Instruction 1:
Using the witness examination transcript on teachers, answer these questions:
(a) What date is given for the session?
(b) What does Mr Tomlinson say the private sector can always do on a spot salary basis?
(c) According to Mr St Aubyn, what does teachers' leaving the profession seem to be about?
Instruction 2:
Continue the witness examination transcript on teacher pay and retention from where it stops.

Text segment:
Examination of Witnesses (Questions 20
WEDNESDAY 21 MARCH 2001
TOMLINSON, CBE, MR
20. But pay is important.
(Mr Tomlinson) It is, indeed.
21. My far distant past studying economics suggests
that there is no profession that bucks the trend that you have
to pay to get good quality people in any organisation.
(Mr Tomlinson) Yes.
22. That is the truth, is it not?
(Mr Tomlinson) That is absolutely the truth. I think
the difficulty for education, as for many other public sector
people, is that whatever the public sector determines to do the
private sector can, on a spot salary basis, always up the salary
ante. In some key subject areas, that is often what happens. While
it is important, I do not think we will ever get to the point
where we can effectively compete with the private sector in the
way that we might wish. But I do think that many people enter
teaching not for the money side of things (though it is important)
but what they believe they can achieve by working with young people.
In that sense, there are other factors that impact upon their
wish to go into the profession and their desire to stay in it
once they have started.
Mr St Aubyn
23. Perhaps we could discover what some of those
other factors are, because I think this is very important. Certainly,
the letters I am getting from teachers who have written to say,
sadly, they are going to leave the profession in my area, mirrors
stories we have seen in the press recently from excellent teachers
who are quitting, and it seems to be about this pointless pile
of paperwork that to their minds has nothing to do with education.
Would you like to comment on that view which is coming from teachers
on the ground?

Data extract:
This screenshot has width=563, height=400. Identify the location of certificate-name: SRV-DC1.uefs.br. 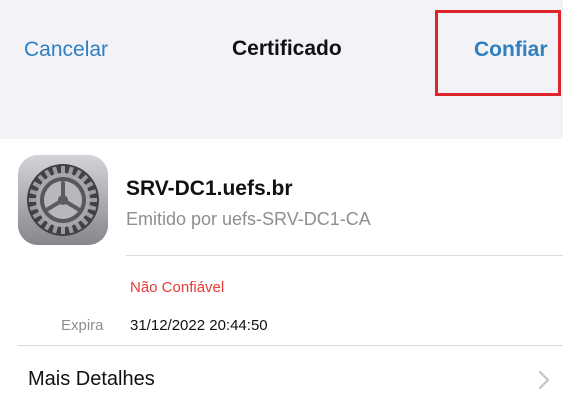
(210, 188).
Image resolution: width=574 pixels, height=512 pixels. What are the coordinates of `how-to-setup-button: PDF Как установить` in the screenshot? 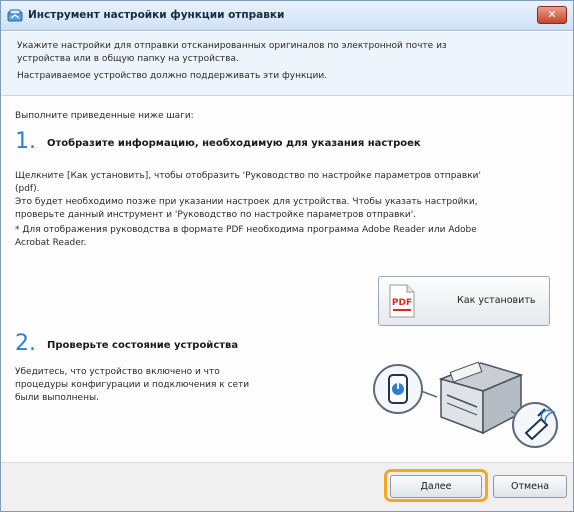 It's located at (464, 301).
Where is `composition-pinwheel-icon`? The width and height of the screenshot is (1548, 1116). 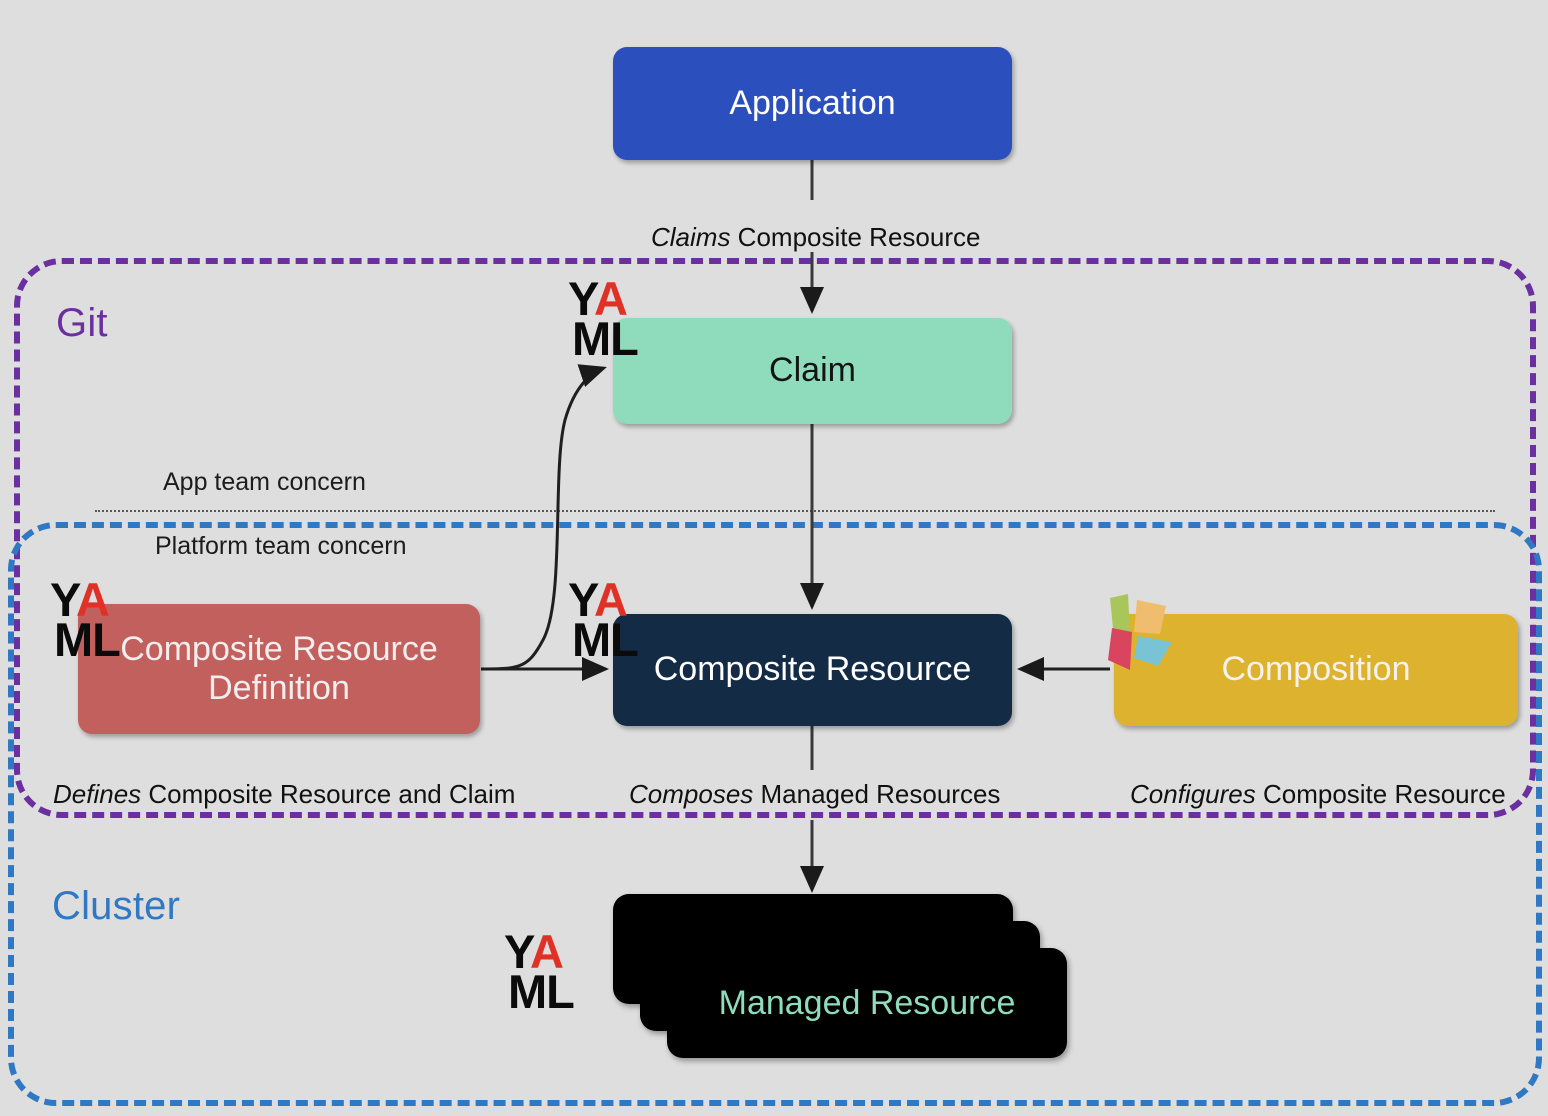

Exercise response 1:
(a) Wednesday 21 March 2001
(b) Up the salary ante
(c) A pointless pile of paperwork that, to the teachers' minds, has nothing to do with education

Exercise response 2:
(Mr Tomlinson) Yes, I am getting the
same messages from headteachers and teachers. In the report I
did say in my commentary that I would want to see the level of
bureaucratic demand upon teachers reduced so that they are free
to teach, and, equally, that headteachers are saved from some
of it at the moment in order to be able to lead their schools,
which is what they want to do. So, yes, it is an issue. It is
not only, however, an issue that is the responsibility of Central
Government itself; it is also something to which local education
authorities contribute, in some cases quite substantially, and
OFSTED is not immune from that either: I am at the moment looking
with colleagues at ways in which we can reduce further the bureaucratic
demands of inspection. We need to make our contribution to that
reduction as does everybody else.
24. Nevertheless, your message to David Blunkett
is that his department is producing too much paperwork for teachers
at the moment and they should do their bit to cut down on this
(Mr Tomlinson) My message is that all of us concerned
with education are putting too much bureaucratic and administrative
burden upon schools and we need to reduce it wherever we have
any responsibility for that.
25. Given the consequence of these teacher shortages,
do you believe it has reached the case where the performance of
children is now being impaired when it comes to their key exams
and how is this going to affect the process of your inspections?
(Mr Tomlinson) I have no evidence at all that it is
as yet affecting the performance of children. Clearly the test
and examination data for this summer will be of interest to everyone,
but I would not expect impacts on those results coming from, say,
one or two months or three months of difficulties. It is further
down the line that one must be worried, about the long-term effects.
So I have no evidence at all that the performance of children
in the tests and examinations this year will be adversely affected.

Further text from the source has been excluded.